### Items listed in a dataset
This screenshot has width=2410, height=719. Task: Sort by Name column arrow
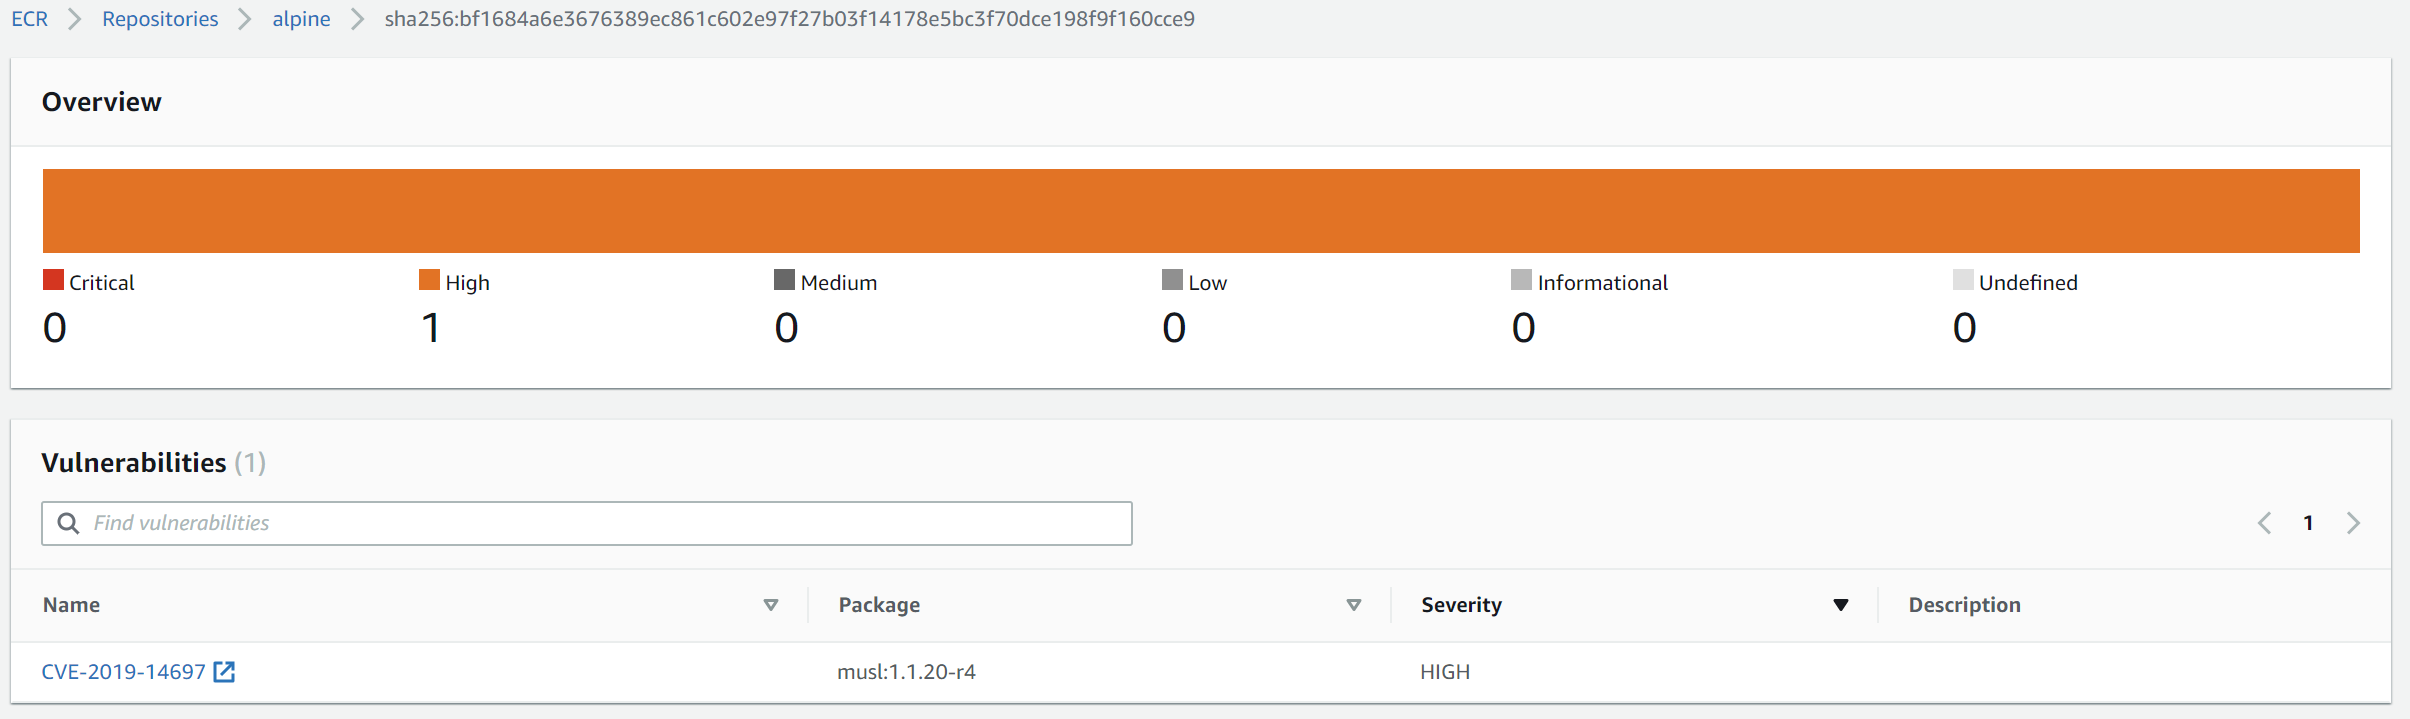pos(771,605)
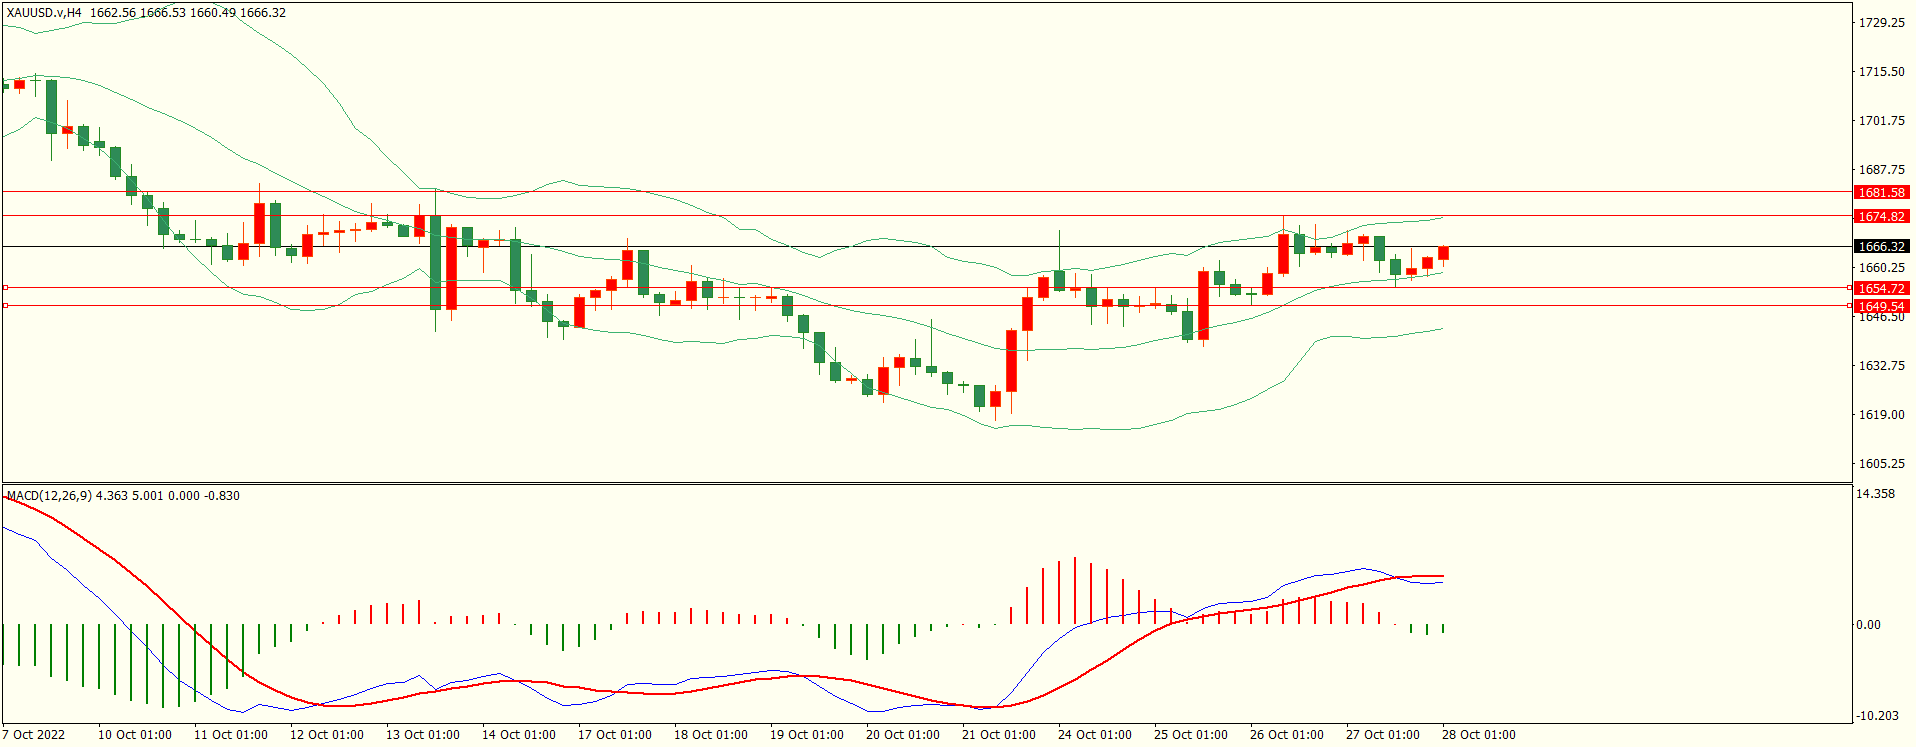Click the MACD -10.203 scale value
The height and width of the screenshot is (747, 1916).
[1877, 716]
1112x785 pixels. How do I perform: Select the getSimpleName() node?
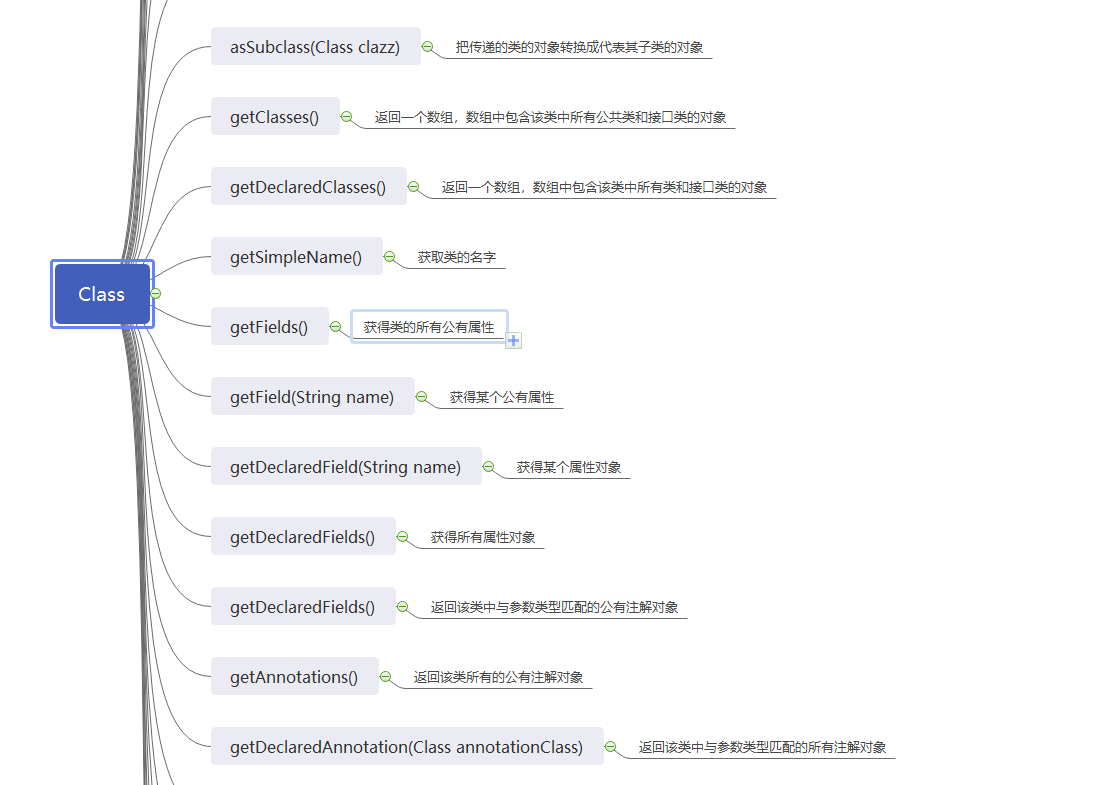click(x=296, y=257)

### About this task
In your copy, repeat each record exactly and include no pictures.

### Output for this task
This screenshot has width=2410, height=719. Task: Sort by Name column arrow
pos(771,605)
Click the MACD -10.203 scale value
The height and width of the screenshot is (747, 1916).
[1877, 716]
1112x785 pixels. How do I perform: Select the getSimpleName() node?
click(x=296, y=257)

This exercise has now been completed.